>> BEGIN
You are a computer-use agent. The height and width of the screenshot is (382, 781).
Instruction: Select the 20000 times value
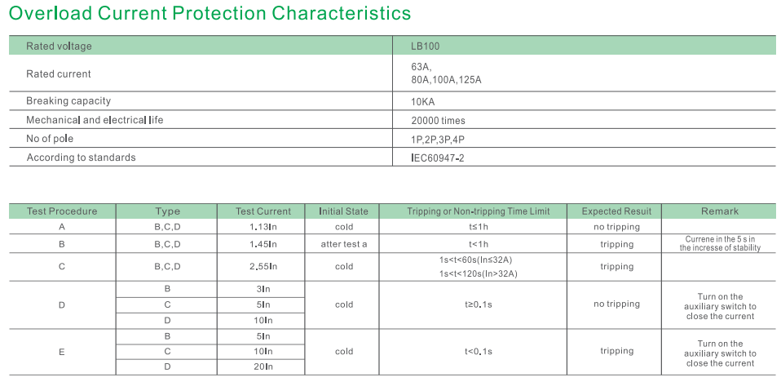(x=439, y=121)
>> END
>> BEGIN
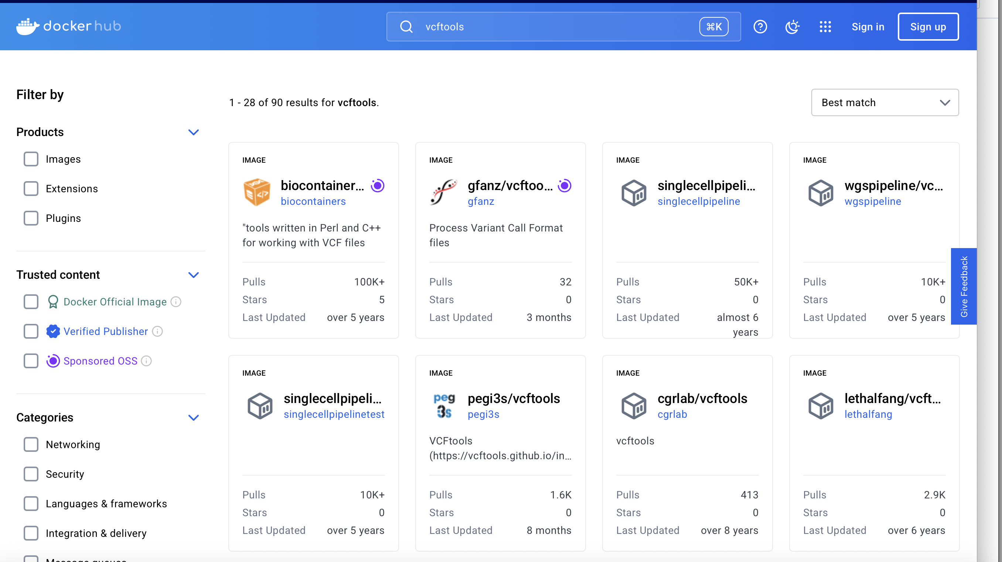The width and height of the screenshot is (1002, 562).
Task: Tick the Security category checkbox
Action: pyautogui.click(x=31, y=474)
>> END
Written request: Lay out the part that opens with the line containing "You are a computer-use" and closes with the line containing "(x=439, y=121)" as a Markdown table with the columns n and Line, numbering each row and skipping blank lines. Omit the pictures from the answer.

Worked answer:
| n | Line |
|---|---|
| 1 | You are a computer-use agent. The height and width of the screenshot is (382, 781). |
| 2 | Instruction: Select the 20000 times value |
| 3 | (x=439, y=121) |